Court Opinion

ID: 6503435
Source: CourtListenerOpinion
Date Created: 2022-07-19 18:15:55.798118+00
Date Added: 2024-06-11T15:54:40.308562
License: Public Domain

GOLDTHWAITE, J.
In pleas of this description, the utmost certainty is required, and what in other pleadings is regarded as mere matter of form, in these, becomes matter of substance. One of the requisites of a plea in abatement is, that it shall point out and pray the proper judgment, and here it will be perceived the prayer is, that the writ and declaration may be quashed.
The declaration may be unwarranted in the form it appears, but there is no ground shown for quashing the writ. *476The plea demands too much, and the decisions show this to be a fatal defect. [2 Saund. 209, d.]
It may be added, we have hitherto considered, on an appeal suit, that a defect of this nature in the warrant of the justice, was no ground of abatement. [Snow & Co. v. Ray, 2 Ala. Rep. 341.]
This, however, is my individual opinion only ; a majority of the court consider the plea as well pleaded, in praying judgment of the writ, as well as of the declaration.
The result of this is, that the judgment must be reversed, and the cause remanded.
COLLIER C. J.
Does not a variance between the writ and declaration abate the suit, and not the declaration only, and must not the judgment be thus rendered ? It is said'that by departing from his writ, and filing a declaration for a different cause of action, the plaintiff abates it. [1 Bac. Ab. 18. ] If the plaintiff has a cause of action conformable to his writ, he may, even after plea, obtain leave to amend his declaration, or after judgment against him on the plea, move to set it aside, and file a proper declaration. The mere abatement or quashing of the declaration, would have no other effect, than sustaining a demurrer to it, and would not affect the writ. If .there is anything in the analogies of the law or precedent, to support a judgment on the plea of variance, which did not impair the action of the writ, I would say, with deference, it has eluded my researches.
ORMOND, J.
It is the settled law of this court, that a variance between the writ and declaration, may be pleaded in abatement; but if this were a new question, I should be disposed to hold, that such a plea could not be allowed, and that in accordance with the English practice, we ought to refuse oyer of the writ, as such pleas are purely vexatious, not calculated to advance the ends of justice, but merely promotive of litigation. But as it is too latenow to retrace our steps, it becomes necessary to consider what is the character of the *477plea, and what is the appropriate prayer, for it is settled law, that in such pleas, the prayer is matter of substance.

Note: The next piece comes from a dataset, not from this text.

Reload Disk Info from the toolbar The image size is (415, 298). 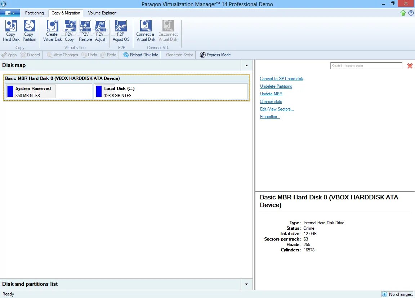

The objection here is, that the prayer of the plea should have been to the action of the declaration, and that the writ should not abate. There is a large class of pleas in abatement, which did not abate the writ, but merely suspended the right of the plaintiff to proceed at that time. Of this character were the pleas, that the plaintiff had been excommunicated — the parol demurrer of an infant, &c., most of which have become obsolete, and are considered at some leagth by this court, in the case of Crawford v. Slade, 9 Ala. 887. But it appears to me, this plea cannot be ranged under this head, but asserts that the plaintiff in the writ, and the plaintiff now prosecuting the writ, do not appear to be the same person ; or to speak with more precision, that it appears by the declaration he is not the same person. This is clearly a variance between the writ and the declaration, and if this has any effect, it must destroy the writ. If the writ can be looked to for this purpose, what other effect can it have but an abandonment of the writ. Looking in to Bacon’s Ab., title Abatement, under the head of variance between the count and the writ, it is said the plaintiff, by the variance, has abated his own writ, and although the cases cited in support of the text, do not appear to be very strongly in point, I can conceive of no other ground on which it could be held such a matter could be pleaded in abatement, and it follows that it must, if admitted at all, be in abatement of the writ. It results from this reasoning, that the prayer of the plea is correct.